**Exercise brief**
Retype each of the following records precisely as it appears, without changing a single character.

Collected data
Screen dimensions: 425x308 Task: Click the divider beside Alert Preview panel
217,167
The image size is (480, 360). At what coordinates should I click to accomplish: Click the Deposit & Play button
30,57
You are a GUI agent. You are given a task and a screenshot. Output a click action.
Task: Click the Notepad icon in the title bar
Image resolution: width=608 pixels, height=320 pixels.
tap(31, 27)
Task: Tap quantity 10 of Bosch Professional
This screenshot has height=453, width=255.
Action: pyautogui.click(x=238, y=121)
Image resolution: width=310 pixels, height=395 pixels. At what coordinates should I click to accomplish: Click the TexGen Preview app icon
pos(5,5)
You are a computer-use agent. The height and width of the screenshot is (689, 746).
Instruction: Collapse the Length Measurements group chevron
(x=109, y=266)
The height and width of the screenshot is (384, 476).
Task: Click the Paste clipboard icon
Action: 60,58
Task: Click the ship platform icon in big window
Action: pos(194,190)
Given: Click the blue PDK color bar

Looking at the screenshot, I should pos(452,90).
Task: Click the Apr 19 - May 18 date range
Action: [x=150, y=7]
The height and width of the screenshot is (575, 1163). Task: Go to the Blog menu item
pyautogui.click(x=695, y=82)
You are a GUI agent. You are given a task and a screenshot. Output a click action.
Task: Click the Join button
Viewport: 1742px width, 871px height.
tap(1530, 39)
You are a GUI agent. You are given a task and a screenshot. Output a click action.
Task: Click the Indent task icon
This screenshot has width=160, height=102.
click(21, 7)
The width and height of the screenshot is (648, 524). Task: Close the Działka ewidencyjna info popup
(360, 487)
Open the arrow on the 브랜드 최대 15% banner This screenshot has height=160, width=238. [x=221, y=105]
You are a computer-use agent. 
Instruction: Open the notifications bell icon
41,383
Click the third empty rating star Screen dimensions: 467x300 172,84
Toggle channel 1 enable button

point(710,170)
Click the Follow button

**Complete output**
Screen dimensions: 425x308 Task: Click the divider beside Alert Preview panel
217,167
The image size is (480, 360). At what coordinates should I click to accomplish: Click the Deposit & Play button
30,57
You are a GUI agent. You are given a task and a screenshot. Output a click action.
Task: Click the Notepad icon in the title bar
Image resolution: width=608 pixels, height=320 pixels.
tap(31, 27)
Task: Tap quantity 10 of Bosch Professional
This screenshot has height=453, width=255.
Action: pyautogui.click(x=238, y=121)
Image resolution: width=310 pixels, height=395 pixels. At what coordinates should I click to accomplish: Click the TexGen Preview app icon
pos(5,5)
You are a computer-use agent. The height and width of the screenshot is (689, 746).
Instruction: Collapse the Length Measurements group chevron
(x=109, y=266)
The height and width of the screenshot is (384, 476).
Task: Click the Paste clipboard icon
Action: 60,58
Task: Click the ship platform icon in big window
Action: pos(194,190)
Given: Click the blue PDK color bar

Looking at the screenshot, I should pos(452,90).
Task: Click the Apr 19 - May 18 date range
Action: [x=150, y=7]
The height and width of the screenshot is (575, 1163). Task: Go to the Blog menu item
pyautogui.click(x=695, y=82)
You are a GUI agent. You are given a task and a screenshot. Output a click action.
Task: Click the Join button
Viewport: 1742px width, 871px height.
tap(1530, 39)
You are a GUI agent. You are given a task and a screenshot. Output a click action.
Task: Click the Indent task icon
This screenshot has width=160, height=102.
click(21, 7)
The width and height of the screenshot is (648, 524). Task: Close the Działka ewidencyjna info popup
(360, 487)
Open the arrow on the 브랜드 최대 15% banner This screenshot has height=160, width=238. [x=221, y=105]
You are a computer-use agent. 
Instruction: Open the notifications bell icon
41,383
Click the third empty rating star Screen dimensions: 467x300 172,84
Toggle channel 1 enable button

point(710,170)
Click the Follow button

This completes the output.